Consider the polynomial ring $\mathbb{F}[x_{1},...,x_{n}]$ in $n$ variables and let $I \subset \mathbb{F}[x_{1},...,x_{n}]$ be an ideal. We call $I$ graded if we can decompose it into it's homogeneous components, i.e.
$$ I = \bigoplus\limits_{i \geq 0}(I \cap R_{i}), $$ where $R_{i} = \text{span}\{x^{a} : a \in \mathbb{N}^{n}, \sum_{j=1}^{n}a_{j} = i\}$, i.e. $R_{i}$ is the set of all homogeneous polynomials of degree $i$.
Now in a book it says that $I$ is graded if and only if $I$ is generated by homogeneous elements. There was no proof. Anyone can help? For the if part we can consider $\bigcup_{i\geq 0}(I\cap R_{i})$ as generating set of homogeneous elements for $I$. But now $\mathbb{F}[x_{1},...,x_{n}]$ is a noetherian ring so every ideal is finitely generated. How can I found a finite generating set of homogeneous elements?
Let me answer the real question first:
Let $S \subseteq \mathbb{F}[x_1,\dots,x_n]$ be a set of homogeneous elements and $I$ the ideal generated by it.

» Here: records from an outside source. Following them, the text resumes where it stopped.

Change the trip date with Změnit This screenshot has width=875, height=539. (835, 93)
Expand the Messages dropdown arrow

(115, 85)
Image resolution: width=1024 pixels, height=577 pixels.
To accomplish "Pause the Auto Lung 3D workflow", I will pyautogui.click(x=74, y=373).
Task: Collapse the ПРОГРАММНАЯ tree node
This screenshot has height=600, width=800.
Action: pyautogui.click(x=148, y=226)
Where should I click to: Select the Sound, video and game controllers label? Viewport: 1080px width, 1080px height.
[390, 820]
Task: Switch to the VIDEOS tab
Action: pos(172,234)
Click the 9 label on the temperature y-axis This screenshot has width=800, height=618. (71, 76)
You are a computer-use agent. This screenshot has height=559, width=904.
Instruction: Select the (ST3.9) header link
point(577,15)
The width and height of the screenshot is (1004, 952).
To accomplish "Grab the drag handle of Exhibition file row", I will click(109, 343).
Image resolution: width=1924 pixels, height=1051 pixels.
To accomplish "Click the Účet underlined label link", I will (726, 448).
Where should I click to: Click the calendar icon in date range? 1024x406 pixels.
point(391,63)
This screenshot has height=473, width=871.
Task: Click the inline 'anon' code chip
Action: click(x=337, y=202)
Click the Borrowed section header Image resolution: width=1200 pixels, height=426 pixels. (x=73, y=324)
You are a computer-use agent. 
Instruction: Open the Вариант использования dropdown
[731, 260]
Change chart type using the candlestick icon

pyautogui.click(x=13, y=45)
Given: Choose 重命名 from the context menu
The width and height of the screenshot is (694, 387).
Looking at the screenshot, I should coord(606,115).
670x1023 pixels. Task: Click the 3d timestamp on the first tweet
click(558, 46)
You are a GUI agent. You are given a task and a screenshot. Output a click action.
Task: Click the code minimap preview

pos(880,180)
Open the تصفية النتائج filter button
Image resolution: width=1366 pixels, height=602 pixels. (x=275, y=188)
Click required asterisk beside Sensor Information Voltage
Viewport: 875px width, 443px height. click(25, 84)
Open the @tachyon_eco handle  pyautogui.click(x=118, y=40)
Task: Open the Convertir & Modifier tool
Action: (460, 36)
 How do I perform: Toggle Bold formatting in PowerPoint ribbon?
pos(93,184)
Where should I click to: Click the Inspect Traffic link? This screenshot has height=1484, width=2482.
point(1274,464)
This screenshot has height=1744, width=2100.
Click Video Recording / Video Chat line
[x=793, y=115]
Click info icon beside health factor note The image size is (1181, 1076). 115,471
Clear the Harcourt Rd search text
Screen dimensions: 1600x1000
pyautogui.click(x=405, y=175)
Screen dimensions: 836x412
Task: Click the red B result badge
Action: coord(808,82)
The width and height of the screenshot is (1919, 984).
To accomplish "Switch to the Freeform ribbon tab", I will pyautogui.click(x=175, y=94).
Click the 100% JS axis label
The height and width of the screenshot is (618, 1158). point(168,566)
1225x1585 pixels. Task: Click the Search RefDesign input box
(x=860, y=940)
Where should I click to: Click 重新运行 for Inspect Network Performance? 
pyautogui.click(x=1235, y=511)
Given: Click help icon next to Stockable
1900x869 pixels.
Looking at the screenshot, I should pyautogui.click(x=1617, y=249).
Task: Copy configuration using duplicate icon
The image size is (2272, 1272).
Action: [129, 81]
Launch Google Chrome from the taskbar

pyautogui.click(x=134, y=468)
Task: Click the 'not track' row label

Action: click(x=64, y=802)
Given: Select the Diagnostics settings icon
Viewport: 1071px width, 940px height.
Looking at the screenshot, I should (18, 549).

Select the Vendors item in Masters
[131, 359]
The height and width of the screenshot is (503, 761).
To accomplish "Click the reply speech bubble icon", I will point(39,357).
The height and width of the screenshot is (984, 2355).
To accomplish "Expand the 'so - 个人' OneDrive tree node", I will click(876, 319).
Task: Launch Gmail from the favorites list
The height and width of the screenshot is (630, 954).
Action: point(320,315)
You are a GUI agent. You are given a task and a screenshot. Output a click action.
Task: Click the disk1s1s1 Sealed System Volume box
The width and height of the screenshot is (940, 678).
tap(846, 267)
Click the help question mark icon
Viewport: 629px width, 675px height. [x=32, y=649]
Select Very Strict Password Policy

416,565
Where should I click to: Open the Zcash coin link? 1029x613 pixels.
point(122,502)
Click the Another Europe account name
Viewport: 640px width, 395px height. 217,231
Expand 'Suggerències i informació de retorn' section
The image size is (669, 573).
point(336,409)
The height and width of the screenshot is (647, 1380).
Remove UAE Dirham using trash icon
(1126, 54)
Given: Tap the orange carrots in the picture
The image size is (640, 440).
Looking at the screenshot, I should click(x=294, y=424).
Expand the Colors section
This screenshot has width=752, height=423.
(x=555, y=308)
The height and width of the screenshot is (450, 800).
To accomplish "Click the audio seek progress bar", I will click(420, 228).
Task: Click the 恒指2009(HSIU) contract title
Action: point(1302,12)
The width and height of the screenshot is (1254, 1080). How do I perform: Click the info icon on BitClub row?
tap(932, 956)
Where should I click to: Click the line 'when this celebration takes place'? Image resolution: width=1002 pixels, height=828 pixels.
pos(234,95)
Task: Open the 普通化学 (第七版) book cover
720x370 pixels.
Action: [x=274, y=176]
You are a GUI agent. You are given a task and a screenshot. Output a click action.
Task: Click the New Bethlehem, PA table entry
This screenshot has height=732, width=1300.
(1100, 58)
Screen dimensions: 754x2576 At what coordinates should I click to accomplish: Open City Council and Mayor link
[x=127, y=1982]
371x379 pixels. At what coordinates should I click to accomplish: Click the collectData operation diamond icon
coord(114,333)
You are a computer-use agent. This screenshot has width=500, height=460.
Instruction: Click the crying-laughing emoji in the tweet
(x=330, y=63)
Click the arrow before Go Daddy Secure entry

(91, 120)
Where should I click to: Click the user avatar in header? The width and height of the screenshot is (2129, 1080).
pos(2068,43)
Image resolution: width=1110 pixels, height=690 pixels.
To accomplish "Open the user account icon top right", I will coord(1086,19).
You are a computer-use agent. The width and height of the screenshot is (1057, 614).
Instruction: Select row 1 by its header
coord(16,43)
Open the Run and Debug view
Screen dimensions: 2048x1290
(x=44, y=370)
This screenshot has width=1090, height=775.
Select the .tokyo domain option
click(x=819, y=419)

We want to show that $I$ is graded, that is, we have to show that $I = \bigoplus_{i \geq 0} (I \cap R_i)$. First of all, we have $I \cap R_i \subseteq I$ for all $i \geq 0$ and so $ \bigoplus_{i \geq 0} (I \cap R_i) \subseteq I$. Also, $ \bigoplus_{i \geq 0} (I \cap R_i)$ is an ideal containing $S$, thus $I \subseteq \bigoplus_{i \geq 0} (I \cap R_i)$ and putting things together, you you get that $I$ is graded.
Now, let me address the issue of being finitely generated:
Since $\Bbb F[x_1,\dots,x_n]$ is noetherian, the set of ideals generated by finite subsets of $S$ has a maximal element $J$ generated by some finite subset $S_0 \subseteq S$. If $J$ were not equal to $I$ then there would exist some $s \in S$ which is not in $J$ but then the ideal generated by $S_0 \cup \{s\}$ would be strictly larger than $J$ in contradiction to the maximality of $J$. Thus, $J = I$ and $I$ is generated by $S_0$, a finite set of homogeneous elements.